Lip and Ian aren’t talking anymore and it’s a weird feeling. When she fucked Lip, she thought this might happen, expected, even hoped for it. To drive a wedge between the brothers, not because she’s a bitch, but just because it’d prove that Ian cared enough about her to get jealous.

But even though they’re spending more time together alone, Ian’s still got his fuck-buddy on the side and she’s still stuck knowing that she’ll never be enough.

Or at least, that’s how she explains why she keeps letting Lip fuck her. Really though, it’s because Lip’s good in the sack and he’s close enough to what she wants that she can make do.

Lip isn’t nice like Ian is, or rather, not to her. To Karen Fucking Jackson he’s probably a prince, but Mandy’s just his distraction from the main event. Then again, Ian is only really nice to her, not just random girls off the street, and she doesn’t know what that means.

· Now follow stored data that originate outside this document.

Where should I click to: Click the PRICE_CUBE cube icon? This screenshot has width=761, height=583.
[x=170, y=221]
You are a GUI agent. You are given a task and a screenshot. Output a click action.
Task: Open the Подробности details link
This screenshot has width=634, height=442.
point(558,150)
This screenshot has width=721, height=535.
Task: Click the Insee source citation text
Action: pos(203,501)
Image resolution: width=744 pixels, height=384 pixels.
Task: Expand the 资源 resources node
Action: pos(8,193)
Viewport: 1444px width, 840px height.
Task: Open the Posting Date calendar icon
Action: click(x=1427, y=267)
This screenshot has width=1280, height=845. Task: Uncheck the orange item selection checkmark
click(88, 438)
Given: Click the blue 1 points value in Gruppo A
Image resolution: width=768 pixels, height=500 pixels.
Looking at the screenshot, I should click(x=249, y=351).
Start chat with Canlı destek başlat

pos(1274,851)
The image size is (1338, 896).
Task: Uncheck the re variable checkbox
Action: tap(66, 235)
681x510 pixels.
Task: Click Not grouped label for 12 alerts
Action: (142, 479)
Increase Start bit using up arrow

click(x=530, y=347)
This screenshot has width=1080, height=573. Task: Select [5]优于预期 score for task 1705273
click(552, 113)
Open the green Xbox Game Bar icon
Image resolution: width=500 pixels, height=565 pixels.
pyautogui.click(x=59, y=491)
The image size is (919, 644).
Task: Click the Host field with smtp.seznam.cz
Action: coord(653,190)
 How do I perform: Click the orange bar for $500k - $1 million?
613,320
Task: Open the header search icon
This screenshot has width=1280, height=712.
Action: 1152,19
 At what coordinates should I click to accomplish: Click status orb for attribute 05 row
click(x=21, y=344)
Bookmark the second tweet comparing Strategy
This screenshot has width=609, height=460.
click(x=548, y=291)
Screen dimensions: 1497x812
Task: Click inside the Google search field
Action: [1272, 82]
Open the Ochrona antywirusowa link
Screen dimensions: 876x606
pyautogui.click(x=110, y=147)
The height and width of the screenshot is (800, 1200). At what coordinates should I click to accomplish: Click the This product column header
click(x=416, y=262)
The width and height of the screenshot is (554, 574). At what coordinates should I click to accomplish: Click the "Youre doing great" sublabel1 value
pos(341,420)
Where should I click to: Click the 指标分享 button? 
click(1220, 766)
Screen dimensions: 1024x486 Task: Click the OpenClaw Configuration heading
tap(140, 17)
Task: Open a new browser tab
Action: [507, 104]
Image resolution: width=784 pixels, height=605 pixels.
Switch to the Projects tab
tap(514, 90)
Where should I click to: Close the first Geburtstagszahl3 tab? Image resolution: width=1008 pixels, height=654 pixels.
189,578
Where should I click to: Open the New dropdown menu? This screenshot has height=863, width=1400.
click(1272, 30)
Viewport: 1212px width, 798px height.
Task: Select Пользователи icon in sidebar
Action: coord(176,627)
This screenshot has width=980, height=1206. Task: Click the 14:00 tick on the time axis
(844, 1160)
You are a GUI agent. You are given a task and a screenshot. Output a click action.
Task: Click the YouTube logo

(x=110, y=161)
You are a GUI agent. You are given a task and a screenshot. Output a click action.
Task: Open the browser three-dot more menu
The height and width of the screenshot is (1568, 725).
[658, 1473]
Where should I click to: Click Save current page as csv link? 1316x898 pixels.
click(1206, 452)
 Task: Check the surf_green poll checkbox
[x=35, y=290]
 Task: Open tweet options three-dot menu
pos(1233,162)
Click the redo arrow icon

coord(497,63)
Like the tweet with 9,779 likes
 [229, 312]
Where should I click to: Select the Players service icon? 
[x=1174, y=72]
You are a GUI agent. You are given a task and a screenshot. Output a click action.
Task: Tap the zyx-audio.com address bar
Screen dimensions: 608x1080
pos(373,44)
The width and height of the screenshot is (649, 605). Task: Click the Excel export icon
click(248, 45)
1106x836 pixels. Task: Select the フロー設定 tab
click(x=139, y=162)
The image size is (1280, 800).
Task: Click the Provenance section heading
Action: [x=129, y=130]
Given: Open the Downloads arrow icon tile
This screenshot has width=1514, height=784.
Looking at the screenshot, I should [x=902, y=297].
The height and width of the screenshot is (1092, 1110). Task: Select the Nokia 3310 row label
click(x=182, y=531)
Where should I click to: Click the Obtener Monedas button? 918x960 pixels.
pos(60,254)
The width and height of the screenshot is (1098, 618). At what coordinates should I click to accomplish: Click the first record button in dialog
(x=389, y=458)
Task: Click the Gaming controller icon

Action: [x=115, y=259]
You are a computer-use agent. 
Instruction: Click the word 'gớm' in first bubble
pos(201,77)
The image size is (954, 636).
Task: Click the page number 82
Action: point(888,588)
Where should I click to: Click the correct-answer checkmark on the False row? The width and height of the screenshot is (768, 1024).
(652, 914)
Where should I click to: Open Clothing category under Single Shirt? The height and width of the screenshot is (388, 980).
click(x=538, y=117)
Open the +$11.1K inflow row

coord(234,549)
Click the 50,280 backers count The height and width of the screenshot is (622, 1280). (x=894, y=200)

Lip’s smart and sarcastic and a bit of an asshole when he wants to be and they’ve really only got the one thing in common, but god knows she’s fucked guys longer for less.

Summer is winding down when it happens.

It’s the first time in almost a year, and for some reason that makes it worse.

Mandy closes her eyes and in the morning she gets up like always and goes over to the Gallagher house, where everything is noisy and chaotic and nothing like the coffin she lives in. Ian grins at her from where he and Lip are watching TV—they must have finally gotten over themselves—and gestures her over. And if she gets a bit too close, takes a little too much comfort in his strong arms, well, no one says anything about it.

And in Mandy’s book, if you don’t talk about something, it never happened.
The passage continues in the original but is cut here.